Aim of the task. Once the line with "Affiliate Program (218, 2184)" is found in the entries below, print it and each following line exactly, stopping after the line with "Brooke Good [link] (58, 1111)"; print nothing else.

+++

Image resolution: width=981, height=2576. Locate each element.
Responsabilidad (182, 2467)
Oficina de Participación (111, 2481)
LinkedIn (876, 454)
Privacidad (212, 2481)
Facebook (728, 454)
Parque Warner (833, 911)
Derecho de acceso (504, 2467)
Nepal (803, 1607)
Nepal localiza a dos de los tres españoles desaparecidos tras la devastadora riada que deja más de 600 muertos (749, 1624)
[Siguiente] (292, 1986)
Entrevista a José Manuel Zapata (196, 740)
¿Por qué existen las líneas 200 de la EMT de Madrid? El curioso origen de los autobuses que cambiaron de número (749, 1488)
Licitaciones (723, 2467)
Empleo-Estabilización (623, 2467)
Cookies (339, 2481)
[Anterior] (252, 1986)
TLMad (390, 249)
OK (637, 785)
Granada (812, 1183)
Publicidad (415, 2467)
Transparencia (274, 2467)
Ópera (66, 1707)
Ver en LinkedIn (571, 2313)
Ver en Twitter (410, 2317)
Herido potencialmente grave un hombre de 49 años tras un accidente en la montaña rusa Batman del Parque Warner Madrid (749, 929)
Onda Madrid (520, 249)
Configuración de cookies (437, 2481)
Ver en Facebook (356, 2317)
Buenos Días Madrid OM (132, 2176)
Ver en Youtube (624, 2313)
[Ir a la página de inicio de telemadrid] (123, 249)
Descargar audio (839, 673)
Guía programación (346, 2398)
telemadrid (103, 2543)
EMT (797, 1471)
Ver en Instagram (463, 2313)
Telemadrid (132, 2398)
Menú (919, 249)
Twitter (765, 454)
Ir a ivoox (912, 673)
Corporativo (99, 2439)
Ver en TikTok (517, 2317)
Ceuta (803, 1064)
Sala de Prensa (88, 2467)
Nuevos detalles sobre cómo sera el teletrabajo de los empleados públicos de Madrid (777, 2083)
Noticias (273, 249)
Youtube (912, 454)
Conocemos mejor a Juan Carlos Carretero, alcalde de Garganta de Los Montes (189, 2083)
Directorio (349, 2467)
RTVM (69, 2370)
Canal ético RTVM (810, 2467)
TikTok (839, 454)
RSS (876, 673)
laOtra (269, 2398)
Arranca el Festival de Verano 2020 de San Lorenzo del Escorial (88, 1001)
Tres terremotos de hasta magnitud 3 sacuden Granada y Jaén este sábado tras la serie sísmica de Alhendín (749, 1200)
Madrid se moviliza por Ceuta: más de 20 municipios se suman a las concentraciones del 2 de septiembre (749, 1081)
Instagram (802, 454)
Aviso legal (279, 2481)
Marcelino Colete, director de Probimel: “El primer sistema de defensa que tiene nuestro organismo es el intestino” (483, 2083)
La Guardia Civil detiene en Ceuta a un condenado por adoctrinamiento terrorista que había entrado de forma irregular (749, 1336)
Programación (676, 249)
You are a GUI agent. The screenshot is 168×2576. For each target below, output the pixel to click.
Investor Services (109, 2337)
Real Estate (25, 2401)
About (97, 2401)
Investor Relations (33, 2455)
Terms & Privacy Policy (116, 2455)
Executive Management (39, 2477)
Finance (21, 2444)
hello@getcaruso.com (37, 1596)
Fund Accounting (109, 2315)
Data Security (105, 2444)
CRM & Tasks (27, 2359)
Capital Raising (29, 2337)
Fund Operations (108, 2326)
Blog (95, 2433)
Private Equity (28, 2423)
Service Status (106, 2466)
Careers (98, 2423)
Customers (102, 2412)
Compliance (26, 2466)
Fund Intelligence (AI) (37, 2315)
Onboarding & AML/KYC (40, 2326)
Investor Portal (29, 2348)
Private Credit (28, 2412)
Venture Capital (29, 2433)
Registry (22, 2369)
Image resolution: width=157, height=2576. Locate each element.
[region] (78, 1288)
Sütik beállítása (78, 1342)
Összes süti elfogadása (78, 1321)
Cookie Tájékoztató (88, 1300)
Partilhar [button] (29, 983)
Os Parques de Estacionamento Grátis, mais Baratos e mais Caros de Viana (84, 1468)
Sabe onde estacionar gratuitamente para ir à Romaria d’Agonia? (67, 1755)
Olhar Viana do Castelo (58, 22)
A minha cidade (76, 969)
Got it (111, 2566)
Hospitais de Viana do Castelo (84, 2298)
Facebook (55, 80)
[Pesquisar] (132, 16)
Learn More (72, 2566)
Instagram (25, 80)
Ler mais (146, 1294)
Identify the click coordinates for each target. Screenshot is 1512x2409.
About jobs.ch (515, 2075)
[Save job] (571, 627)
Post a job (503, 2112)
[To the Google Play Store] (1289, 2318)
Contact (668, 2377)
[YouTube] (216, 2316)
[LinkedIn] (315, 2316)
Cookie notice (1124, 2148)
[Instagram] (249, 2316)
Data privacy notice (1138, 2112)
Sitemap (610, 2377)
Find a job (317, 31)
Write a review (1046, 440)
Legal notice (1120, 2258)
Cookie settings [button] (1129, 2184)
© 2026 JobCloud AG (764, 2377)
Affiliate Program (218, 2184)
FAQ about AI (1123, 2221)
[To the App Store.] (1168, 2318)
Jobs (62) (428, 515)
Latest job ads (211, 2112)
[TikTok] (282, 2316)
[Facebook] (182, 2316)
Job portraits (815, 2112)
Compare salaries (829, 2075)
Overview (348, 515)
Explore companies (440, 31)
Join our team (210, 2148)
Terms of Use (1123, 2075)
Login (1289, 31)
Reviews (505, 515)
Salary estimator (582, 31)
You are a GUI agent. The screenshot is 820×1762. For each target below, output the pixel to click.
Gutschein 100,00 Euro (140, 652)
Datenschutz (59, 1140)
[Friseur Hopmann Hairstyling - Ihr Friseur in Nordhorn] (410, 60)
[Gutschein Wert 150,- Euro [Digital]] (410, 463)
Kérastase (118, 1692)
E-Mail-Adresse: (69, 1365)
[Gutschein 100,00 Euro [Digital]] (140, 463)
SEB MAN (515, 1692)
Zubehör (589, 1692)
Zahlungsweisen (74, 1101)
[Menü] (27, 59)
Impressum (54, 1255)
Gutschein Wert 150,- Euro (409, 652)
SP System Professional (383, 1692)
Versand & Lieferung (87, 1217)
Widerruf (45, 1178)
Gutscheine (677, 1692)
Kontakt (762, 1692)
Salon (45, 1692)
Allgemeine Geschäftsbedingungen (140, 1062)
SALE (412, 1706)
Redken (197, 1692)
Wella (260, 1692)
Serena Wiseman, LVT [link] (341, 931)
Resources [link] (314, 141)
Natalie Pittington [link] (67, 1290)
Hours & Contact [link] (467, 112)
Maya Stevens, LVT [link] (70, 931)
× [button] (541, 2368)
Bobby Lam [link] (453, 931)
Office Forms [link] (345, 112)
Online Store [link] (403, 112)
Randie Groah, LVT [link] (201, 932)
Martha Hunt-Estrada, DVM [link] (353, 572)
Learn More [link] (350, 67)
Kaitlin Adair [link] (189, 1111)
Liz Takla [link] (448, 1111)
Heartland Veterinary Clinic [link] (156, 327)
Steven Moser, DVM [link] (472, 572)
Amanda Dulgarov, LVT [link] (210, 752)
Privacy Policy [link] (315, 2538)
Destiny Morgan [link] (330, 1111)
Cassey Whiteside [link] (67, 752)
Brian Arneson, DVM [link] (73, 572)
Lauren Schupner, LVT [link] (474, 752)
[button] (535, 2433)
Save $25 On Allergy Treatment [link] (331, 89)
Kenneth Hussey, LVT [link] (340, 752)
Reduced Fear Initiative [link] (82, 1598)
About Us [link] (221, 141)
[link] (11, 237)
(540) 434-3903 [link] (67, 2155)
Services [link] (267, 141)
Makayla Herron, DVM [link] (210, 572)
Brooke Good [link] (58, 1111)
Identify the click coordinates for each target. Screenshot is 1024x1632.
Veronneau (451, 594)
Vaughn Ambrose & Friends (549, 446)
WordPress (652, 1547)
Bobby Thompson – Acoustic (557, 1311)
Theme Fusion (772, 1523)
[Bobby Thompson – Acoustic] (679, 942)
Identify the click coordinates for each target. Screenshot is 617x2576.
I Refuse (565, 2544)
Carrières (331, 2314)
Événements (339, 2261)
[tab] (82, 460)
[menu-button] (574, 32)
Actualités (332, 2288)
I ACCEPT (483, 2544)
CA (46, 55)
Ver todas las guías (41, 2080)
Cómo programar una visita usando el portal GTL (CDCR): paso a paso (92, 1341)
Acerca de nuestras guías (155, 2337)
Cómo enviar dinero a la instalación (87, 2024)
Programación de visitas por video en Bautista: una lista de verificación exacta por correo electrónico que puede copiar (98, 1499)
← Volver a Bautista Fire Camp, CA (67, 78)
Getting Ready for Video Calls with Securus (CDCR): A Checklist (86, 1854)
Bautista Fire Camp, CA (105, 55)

+++

Completed exercise.
Affiliate Program (218, 2184)
FAQ about AI (1123, 2221)
[To the App Store.] (1168, 2318)
Jobs (62) (428, 515)
Latest job ads (211, 2112)
[TikTok] (282, 2316)
[Facebook] (182, 2316)
Job portraits (815, 2112)
Compare salaries (829, 2075)
Overview (348, 515)
Explore companies (440, 31)
Join our team (210, 2148)
Terms of Use (1123, 2075)
Login (1289, 31)
Reviews (505, 515)
Salary estimator (582, 31)
You are a GUI agent. The screenshot is 820×1762. For each target below, output the pixel to click.
Gutschein 100,00 Euro (140, 652)
Datenschutz (59, 1140)
[Friseur Hopmann Hairstyling - Ihr Friseur in Nordhorn] (410, 60)
[Gutschein Wert 150,- Euro [Digital]] (410, 463)
Kérastase (118, 1692)
E-Mail-Adresse: (69, 1365)
[Gutschein 100,00 Euro [Digital]] (140, 463)
SEB MAN (515, 1692)
Zubehör (589, 1692)
Zahlungsweisen (74, 1101)
[Menü] (27, 59)
Impressum (54, 1255)
Gutschein Wert 150,- Euro (409, 652)
SP System Professional (383, 1692)
Versand & Lieferung (87, 1217)
Widerruf (45, 1178)
Gutscheine (677, 1692)
Kontakt (762, 1692)
Salon (45, 1692)
Allgemeine Geschäftsbedingungen (140, 1062)
SALE (412, 1706)
Redken (197, 1692)
Wella (260, 1692)
Serena Wiseman, LVT [link] (341, 931)
Resources [link] (314, 141)
Natalie Pittington [link] (67, 1290)
Hours & Contact [link] (467, 112)
Maya Stevens, LVT [link] (70, 931)
× [button] (541, 2368)
Bobby Lam [link] (453, 931)
Office Forms [link] (345, 112)
Online Store [link] (403, 112)
Randie Groah, LVT [link] (201, 932)
Martha Hunt-Estrada, DVM [link] (353, 572)
Learn More [link] (350, 67)
Kaitlin Adair [link] (189, 1111)
Liz Takla [link] (448, 1111)
Heartland Veterinary Clinic [link] (156, 327)
Steven Moser, DVM [link] (472, 572)
Amanda Dulgarov, LVT [link] (210, 752)
Privacy Policy [link] (315, 2538)
Destiny Morgan [link] (330, 1111)
Cassey Whiteside [link] (67, 752)
Brian Arneson, DVM [link] (73, 572)
Lauren Schupner, LVT [link] (474, 752)
[button] (535, 2433)
Save $25 On Allergy Treatment [link] (331, 89)
Kenneth Hussey, LVT [link] (340, 752)
Reduced Fear Initiative [link] (82, 1598)
About Us [link] (221, 141)
[link] (11, 237)
(540) 434-3903 [link] (67, 2155)
Services [link] (267, 141)
Makayla Herron, DVM [link] (210, 572)
Brooke Good [link] (58, 1111)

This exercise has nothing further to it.